- **REQUIRED ACTION**:
Give again, exactly and without pictures, the lines running from the line with "Click the info icon beside 所属板块" to the end of the records below.

========

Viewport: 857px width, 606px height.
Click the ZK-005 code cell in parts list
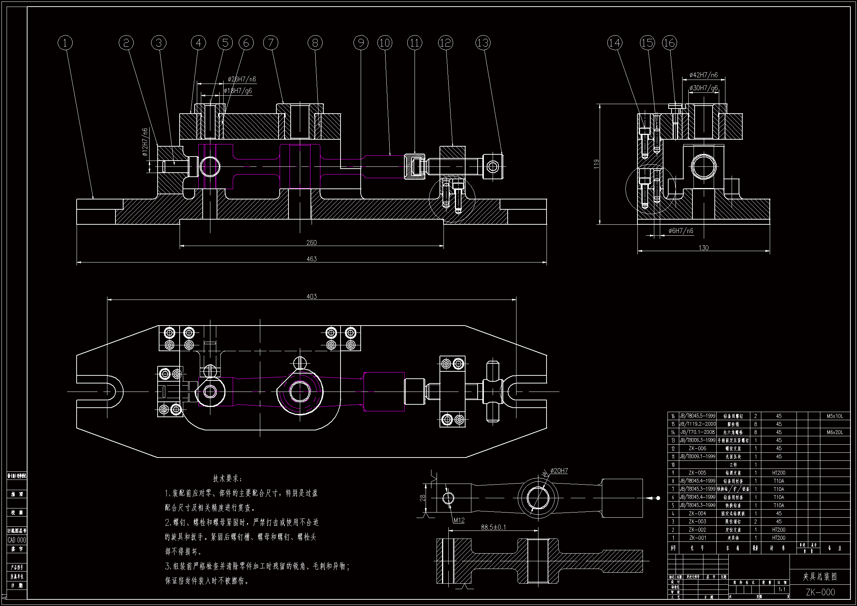pyautogui.click(x=697, y=473)
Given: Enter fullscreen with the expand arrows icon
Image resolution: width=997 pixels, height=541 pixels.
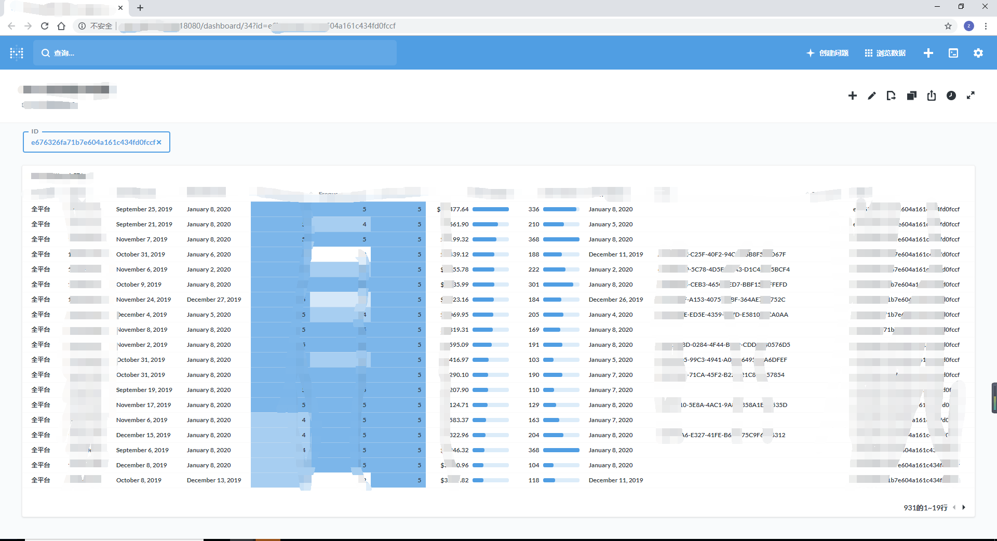Looking at the screenshot, I should click(971, 96).
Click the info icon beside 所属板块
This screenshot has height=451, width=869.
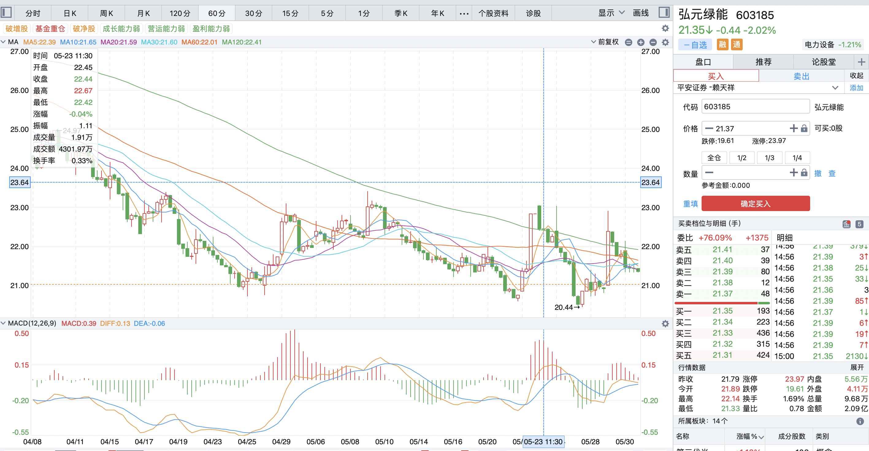click(860, 421)
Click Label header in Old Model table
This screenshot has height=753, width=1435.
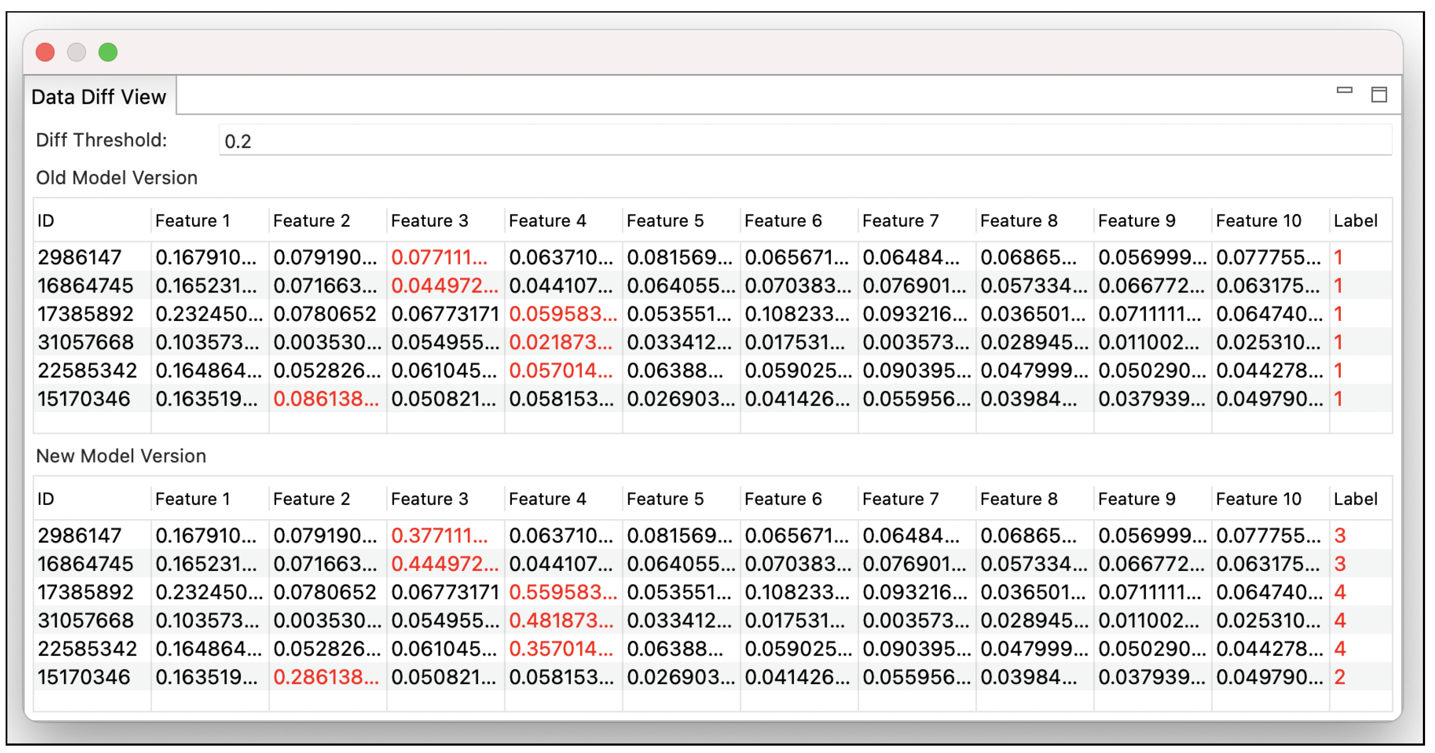click(1355, 221)
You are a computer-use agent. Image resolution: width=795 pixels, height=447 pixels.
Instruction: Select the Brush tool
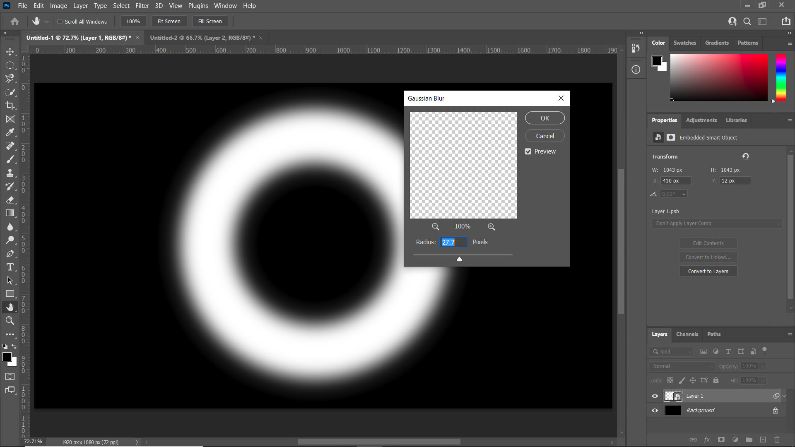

========

- **RESPONSE FOR THIS EXERCISE**:
Click the info icon beside 所属板块
This screenshot has height=451, width=869.
click(860, 421)
Click Label header in Old Model table
This screenshot has height=753, width=1435.
click(1355, 221)
You are a computer-use agent. Image resolution: width=795 pixels, height=447 pixels.
Instruction: Select the Brush tool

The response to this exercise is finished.